Add to the mix the fact that getting hit with a pint of urine (from some twat at the back) is a serious possibility, the sound and power levels often seem erratic (Kings of Leon, Reading 2009), if you stand a little too far back or a little to the side (of the stage) then you can barley hear or see the performance and you suddenly find yourself in a very un-enjoyable situation.
Perhaps worse than all of this though is that many of the people in the audience are just not down with the band that’s playing. Meaning that they don’t know the words so they can’t sing along and quite often decide that they don’t like it and then stomp through the crowd en masse to the nearest bar.
Wherever you get a big audience, you will find brands trying to sell you their goods. Festivals are no different and like it or not – branding and advertising is all over the festival world now. There’s little point complaining about this, we just have to learn to live with it.
Trying to buy tickets = not easy. Getting to a festival = not easy. Taking your kit from car/bus/train/ to campsite = not easy. Queues for showers/toilets/bar/food/cashpoint/etc = not easy. Vying with 20,000 cars when exiting the car park = not easy.
Glastonbury 2007: the rain was so bad that I vowed never to go again. There were rivers flowing through the campsites and tents were actually being washed away. Getting anywhere on the flooded site was an absolute nightmare. Glastonbury 2010: Yes, in a moment of weakness I broke my vow. Whilst the sun was glorious, there was no escape from it and it soon lost its appeal. With very little cover available, shade became the new currency. People were exchanging goods just for 10 minutes under a tree.

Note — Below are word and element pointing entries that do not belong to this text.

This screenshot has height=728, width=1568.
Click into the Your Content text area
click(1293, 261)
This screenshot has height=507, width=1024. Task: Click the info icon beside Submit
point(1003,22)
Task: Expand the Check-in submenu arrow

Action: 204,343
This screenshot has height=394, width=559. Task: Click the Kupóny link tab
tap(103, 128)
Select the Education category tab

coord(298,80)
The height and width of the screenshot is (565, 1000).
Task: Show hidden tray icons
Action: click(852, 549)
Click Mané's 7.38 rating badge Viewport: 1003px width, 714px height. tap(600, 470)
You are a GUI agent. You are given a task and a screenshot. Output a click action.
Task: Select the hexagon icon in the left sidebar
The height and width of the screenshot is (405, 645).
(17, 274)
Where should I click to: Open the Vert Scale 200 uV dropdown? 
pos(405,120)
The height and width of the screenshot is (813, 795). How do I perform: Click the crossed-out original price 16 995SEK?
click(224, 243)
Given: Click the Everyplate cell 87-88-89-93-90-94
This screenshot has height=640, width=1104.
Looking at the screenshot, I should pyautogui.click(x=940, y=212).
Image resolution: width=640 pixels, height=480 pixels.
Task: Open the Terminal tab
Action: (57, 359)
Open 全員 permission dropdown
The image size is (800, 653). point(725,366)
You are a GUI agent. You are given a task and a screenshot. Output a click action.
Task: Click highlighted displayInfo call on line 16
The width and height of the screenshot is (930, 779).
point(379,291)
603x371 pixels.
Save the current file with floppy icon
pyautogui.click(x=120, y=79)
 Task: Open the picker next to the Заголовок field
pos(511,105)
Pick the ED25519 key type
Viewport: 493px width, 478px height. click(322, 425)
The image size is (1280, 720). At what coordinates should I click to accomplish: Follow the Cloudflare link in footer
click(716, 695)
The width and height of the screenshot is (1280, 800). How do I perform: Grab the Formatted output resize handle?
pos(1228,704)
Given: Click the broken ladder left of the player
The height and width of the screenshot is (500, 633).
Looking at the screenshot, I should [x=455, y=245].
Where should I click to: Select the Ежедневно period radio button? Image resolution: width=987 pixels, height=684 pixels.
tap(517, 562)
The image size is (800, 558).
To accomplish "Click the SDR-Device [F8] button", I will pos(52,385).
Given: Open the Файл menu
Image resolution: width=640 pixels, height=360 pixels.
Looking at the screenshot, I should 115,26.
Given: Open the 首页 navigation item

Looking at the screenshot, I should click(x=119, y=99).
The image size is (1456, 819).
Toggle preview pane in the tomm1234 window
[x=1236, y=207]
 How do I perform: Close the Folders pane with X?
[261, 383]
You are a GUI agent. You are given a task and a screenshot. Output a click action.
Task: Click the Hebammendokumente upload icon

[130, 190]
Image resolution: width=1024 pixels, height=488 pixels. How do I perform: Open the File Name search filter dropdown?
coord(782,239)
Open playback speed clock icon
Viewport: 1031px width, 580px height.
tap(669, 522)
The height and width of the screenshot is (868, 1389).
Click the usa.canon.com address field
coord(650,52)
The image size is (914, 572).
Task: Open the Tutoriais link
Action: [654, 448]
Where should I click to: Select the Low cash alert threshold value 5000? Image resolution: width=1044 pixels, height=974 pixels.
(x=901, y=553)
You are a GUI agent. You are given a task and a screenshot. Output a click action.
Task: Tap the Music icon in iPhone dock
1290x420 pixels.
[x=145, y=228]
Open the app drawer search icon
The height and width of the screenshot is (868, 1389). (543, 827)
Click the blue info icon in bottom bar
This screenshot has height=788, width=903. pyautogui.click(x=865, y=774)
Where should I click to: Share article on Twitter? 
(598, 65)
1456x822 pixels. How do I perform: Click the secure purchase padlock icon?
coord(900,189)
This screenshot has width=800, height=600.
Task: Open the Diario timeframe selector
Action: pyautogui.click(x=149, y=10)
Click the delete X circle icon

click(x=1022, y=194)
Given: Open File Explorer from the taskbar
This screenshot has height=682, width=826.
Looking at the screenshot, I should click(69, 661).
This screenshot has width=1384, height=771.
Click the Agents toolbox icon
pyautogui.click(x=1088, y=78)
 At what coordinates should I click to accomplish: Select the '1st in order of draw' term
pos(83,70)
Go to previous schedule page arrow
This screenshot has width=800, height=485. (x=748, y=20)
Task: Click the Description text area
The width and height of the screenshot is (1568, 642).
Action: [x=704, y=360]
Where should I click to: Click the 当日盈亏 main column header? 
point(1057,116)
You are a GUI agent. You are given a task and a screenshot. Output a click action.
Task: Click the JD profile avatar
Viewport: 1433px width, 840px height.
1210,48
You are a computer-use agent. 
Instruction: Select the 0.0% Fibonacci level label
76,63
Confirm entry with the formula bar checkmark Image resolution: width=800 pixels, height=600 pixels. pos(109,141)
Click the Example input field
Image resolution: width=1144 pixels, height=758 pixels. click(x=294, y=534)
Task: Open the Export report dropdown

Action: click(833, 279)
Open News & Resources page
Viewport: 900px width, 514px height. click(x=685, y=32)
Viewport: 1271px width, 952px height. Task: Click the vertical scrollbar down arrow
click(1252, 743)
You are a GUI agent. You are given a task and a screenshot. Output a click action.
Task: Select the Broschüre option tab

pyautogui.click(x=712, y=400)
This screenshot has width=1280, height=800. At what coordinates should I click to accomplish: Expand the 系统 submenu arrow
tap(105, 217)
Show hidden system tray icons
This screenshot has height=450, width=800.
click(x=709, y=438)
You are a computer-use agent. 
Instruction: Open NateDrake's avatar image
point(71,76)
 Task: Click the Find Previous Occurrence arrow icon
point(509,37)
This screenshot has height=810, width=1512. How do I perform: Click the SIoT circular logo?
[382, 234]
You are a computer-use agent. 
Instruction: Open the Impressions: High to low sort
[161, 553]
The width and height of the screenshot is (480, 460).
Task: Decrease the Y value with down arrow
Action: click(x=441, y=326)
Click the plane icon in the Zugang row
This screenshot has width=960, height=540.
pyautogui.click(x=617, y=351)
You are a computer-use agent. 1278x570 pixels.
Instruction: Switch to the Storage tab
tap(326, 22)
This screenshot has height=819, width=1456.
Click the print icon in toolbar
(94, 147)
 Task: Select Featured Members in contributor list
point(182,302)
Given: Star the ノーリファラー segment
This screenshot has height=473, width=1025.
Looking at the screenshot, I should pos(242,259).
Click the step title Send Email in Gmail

There is little to add here that hasn’t already been said in every article that has even been written about festivals. They stink, there is little dignity, when it rains they flood, when it is too hot the smell is horrendous – people have even been known to fall into then (Poo Girl, Leeds, 2009)
Festivals are expensive – there I’ve said it. Ok, so you’ve paid £150 for a ticket, it’s cost you £50 to get there; you’ve bought cheapo tent and sleeping bag for £25. Add to this food and booze for the weekend and all of a sudden you’ve spent the best part of £500. You probably missed all of the bands because you were too wasted so essentially you’ve spent a monkey on getting twisted in a field. Your local tramp does this on a daily basis for less than an Ayrton!
Festivals used to be full of like-minded people – just there to see a few bands and have a great time. Now they are too busy, people seem in a hurry to catch bands on that are performing on stages miles away and the number of drunken, football-shirt-wearing nob-heads has increased dramatically and this has changed environment for the worse.
It’s dark, everyone is standing up, the lights from the stage are incredibly bright and you can’t see where you are placing your feet. All of a sudden you feel a crunch underfoot and then someone stands up and starts barking at you. Not an enjoyable experience.
What’s the point of spending a small fortune on going to a festival when you can watch it all on TV? You can even watch it in 3D this year! Imagine that – Beyonce Knowles, in your living room, in glorious 3D…. Sweet!